§ **Available records**:
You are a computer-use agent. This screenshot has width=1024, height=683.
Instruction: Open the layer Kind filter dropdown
---
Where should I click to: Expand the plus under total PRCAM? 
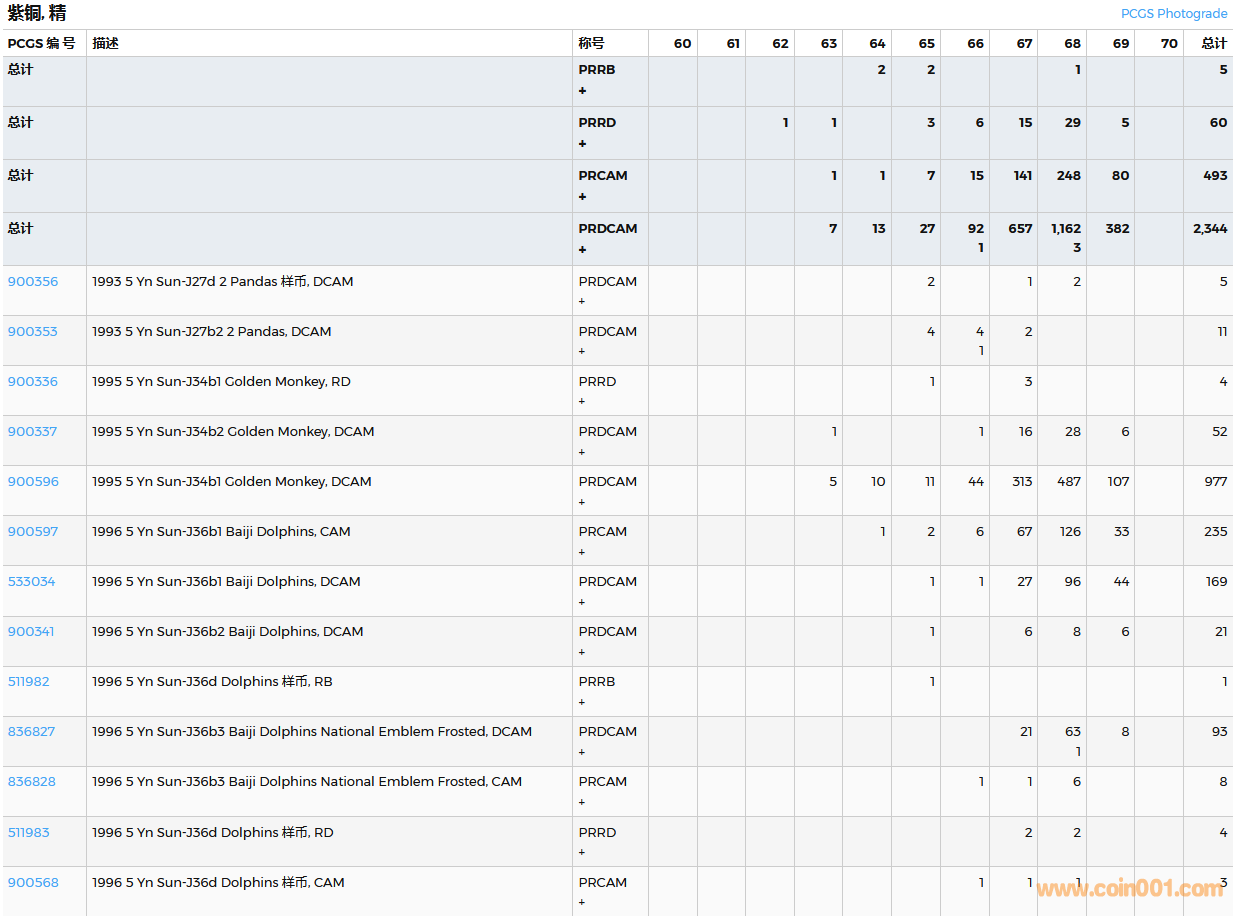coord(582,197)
--
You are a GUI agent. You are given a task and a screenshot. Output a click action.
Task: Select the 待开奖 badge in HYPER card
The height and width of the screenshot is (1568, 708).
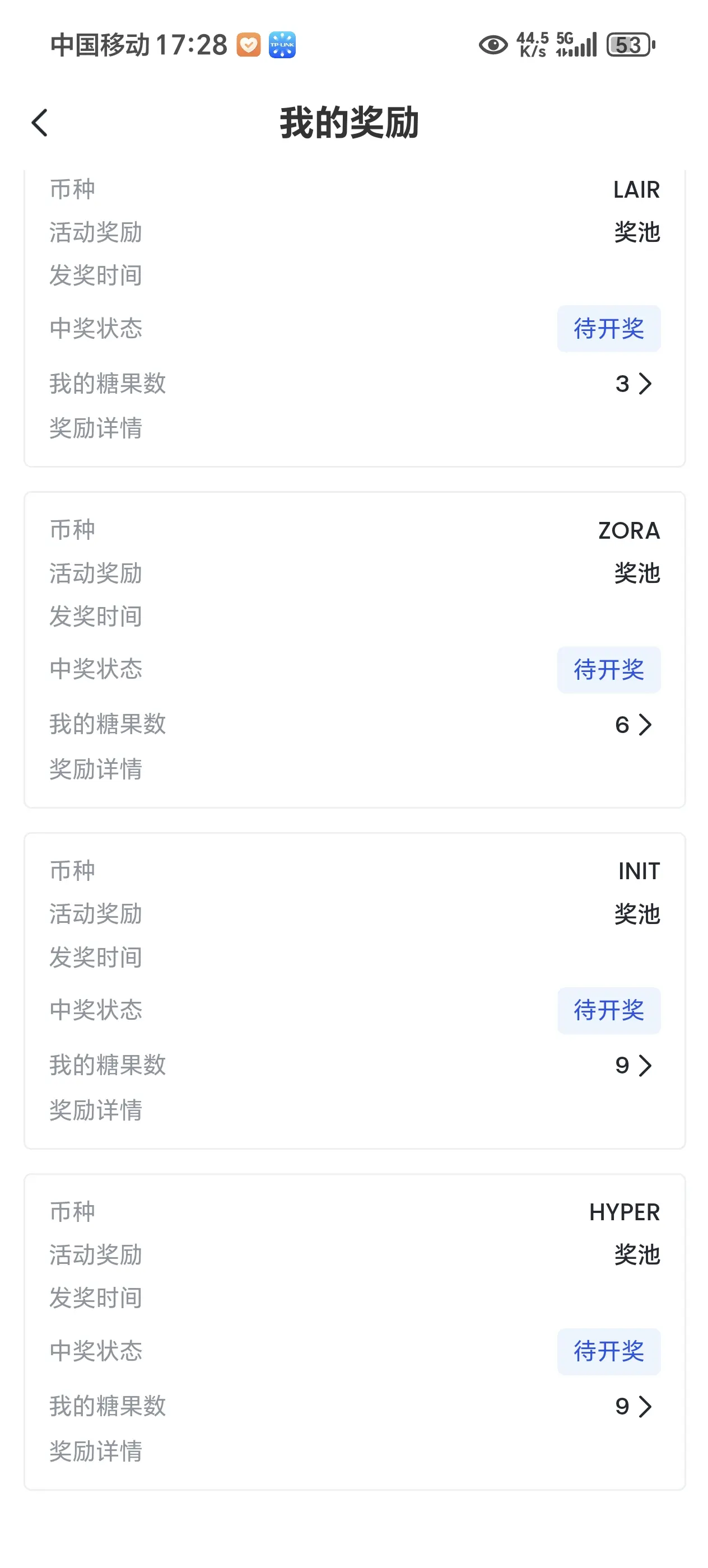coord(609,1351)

§ **Task objective**:
Would you please repeat exactly the lines above, starting at the line with "You are a computer-use" and stopping at the line with "Instruction: Open the", both included?

§ **Expected output**:
You are a computer-use agent. This screenshot has width=1024, height=683.
Instruction: Open the layer Kind filter dropdown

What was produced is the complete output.